STUDY TEXT
===

[Corrected, 11/12/15, 4:17pm. See below.] The way pharmaceuticals work is often described as keys fitting locks. A drug goes into the body and finds its target because it matches up with a small stretch of biological material within cells or on their surface.
But there are all kinds of biological doors which have no locks—no place for a key to fit—and behind those doors lie the answers to many diseases, researchers believe.
The scientists behind Cambridge, MA-based Warp Drive Bio say they have found a way to open some of those doors—in particular, a way to match drugs with a family of genes called RAS implicated in more than 30 percent of all cancers.
Finding drugs that attack RAS-driven cancers is a daunting and urgent task, highlighted by the fact that the U.S. government’s National Cancer Institute two years ago launched a special initiative to build tools, such as new cell lines and experimental mice, to help frustrated RAS researchers.
Warp Drive founder and chief scientific officer Greg Verdine was on the RAS initiative’s advisory board. He and his Warp Drive colleagues unveiled this past weekend what they say is new drug-hunting technology and insights to go after RAS and other so-called “undruggable targets.”
“It’s a national priority to drug RAS, and I think we’ve cracked that problem,” he says.
That remains to be seen. Warp Drive launched with fanfare nearly four years ago but has been quiet about its science since then. However, Verdine in that time has climbed into then out of the CEO seat, leaving his tenured Harvard University professorship for a full-time gig at the company.
If all goes well, says Verdine, the company could have anti-RAS cancer drugs in human testing by the end of 2018.
Why do Verdine and colleagues say they have found keys for locks that no one else could find? Let’s step back a bit. Traditional small-molecule drugs, synthesized from chemicals, need to find notches or cavities to latch onto their targets. Without a place to grab—or “bind,” in drug chemistry parlance—small molecules can’t do their work, which would either be to block some bad biological effect or promote a good one.
But what if a small molecule can latch onto something else, and that something else is able to bind to otherwise slippery surfaces? Verdine and company say they have found that something else—and the answer to the RAS riddle—hiding in plain sight.

===

DATA FOR ANALYSIS
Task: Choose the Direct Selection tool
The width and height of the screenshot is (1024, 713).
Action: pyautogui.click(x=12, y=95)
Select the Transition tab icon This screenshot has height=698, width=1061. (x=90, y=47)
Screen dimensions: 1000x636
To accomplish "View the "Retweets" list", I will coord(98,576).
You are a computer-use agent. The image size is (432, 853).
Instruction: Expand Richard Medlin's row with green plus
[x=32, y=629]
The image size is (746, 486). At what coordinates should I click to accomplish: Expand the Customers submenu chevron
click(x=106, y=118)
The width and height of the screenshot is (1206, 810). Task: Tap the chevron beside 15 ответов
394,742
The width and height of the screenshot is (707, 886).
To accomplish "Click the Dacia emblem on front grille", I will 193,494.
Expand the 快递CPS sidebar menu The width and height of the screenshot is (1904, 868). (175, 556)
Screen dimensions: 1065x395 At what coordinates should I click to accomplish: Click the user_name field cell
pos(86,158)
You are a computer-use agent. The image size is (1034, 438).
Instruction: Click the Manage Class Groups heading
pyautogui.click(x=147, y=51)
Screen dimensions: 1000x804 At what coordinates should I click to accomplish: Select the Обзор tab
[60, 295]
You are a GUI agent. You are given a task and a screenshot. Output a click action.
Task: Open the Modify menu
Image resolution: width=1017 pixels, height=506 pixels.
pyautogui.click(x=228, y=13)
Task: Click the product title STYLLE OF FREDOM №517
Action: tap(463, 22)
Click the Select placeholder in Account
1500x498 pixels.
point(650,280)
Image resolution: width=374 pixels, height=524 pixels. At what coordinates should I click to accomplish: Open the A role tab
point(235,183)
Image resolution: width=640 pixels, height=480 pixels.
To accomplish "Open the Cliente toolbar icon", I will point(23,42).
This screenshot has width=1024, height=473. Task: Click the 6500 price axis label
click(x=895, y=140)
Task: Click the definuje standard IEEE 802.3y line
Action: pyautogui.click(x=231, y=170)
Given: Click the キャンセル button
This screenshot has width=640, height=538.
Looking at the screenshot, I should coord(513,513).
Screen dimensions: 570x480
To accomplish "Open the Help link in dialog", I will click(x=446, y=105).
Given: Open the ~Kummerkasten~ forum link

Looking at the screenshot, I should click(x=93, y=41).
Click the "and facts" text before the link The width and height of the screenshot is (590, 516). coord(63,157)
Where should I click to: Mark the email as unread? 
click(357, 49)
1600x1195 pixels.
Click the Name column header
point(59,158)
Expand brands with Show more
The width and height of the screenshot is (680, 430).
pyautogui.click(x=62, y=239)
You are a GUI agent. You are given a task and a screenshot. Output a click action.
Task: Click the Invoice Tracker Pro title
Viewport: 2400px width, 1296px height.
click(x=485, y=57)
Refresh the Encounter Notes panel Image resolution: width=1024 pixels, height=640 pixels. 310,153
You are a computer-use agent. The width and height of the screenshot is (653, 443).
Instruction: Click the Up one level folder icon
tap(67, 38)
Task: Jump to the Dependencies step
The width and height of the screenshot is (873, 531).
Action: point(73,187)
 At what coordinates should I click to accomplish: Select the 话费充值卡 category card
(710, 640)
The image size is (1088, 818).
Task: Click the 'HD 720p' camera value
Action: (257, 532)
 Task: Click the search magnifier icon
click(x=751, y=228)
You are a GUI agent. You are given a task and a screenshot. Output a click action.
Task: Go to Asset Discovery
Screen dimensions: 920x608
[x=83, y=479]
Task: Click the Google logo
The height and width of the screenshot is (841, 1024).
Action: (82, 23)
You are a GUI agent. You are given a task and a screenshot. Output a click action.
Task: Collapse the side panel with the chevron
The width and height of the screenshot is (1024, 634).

===

EXPLORE THE MATERIAL
(1) In the article on Warp Drive Bio, what share of all cancers is the RAS family of genes implicated in?
(2) Continue the article on Warp Drive Bio and its RAS drug research, starting after its last sentence.

RESULTS
(1) More than 30 percent.

(2)
In every single cell in the body—and therefore in cancer cells, too—there is an abundant protein called FKBP. Turns out, it’s very good at binding to proteins, such as those expressed by the RAS gene family, that don’t afford small molecules much purchase. “You need the big surface of the FKBP protein to bind with the flat surface of the target,” says CEO Laurence Reid (pictured above).
Warp Drive got to FKBP because its scientists followed the trail laid down by two old drugs, rapamycin (Sirolimus) and FK506. Both are derived from soil bacteria. (“Rapa,” because the bacterium in that case came from Easter Island, or Rapa Nui. FK506 was discovered in Japan; it’s also known as fujimycin and tacrolimus.)
And both do something extremely unusual. Whether they’re attacking fungi in soil or treating people for various diseases, the compounds hit their targets only with the help of FKBP, which isn’t just present in every cell in the body, it’s present in a wide swath of Earth’s organisms, from yeast to humans. [A previous version of this paragraph held an inaccurate biological definition.]
Once rapamycin or FK506 joins forces with FKBP—which stands for FK506 binding protein—the larger structure has enough area to bind to their target’s elusive flat surface.
The drugs have been prescribed for years to lower the risk of organ transplant rejection and for other uses. Both have been studied and developed as much perhaps as any pharmaceutical compounds in the world, including investigations in cancer and anti-aging. The earliest work nearly three decades ago at Boston’s Vertex Pharmaceuticals (NASDAQ: VRTX) revolved around teasing out the structures of these interactions to come up with a less toxic version of FK506, as chronicled in Barry Werth’s The Billion Dollar Molecule.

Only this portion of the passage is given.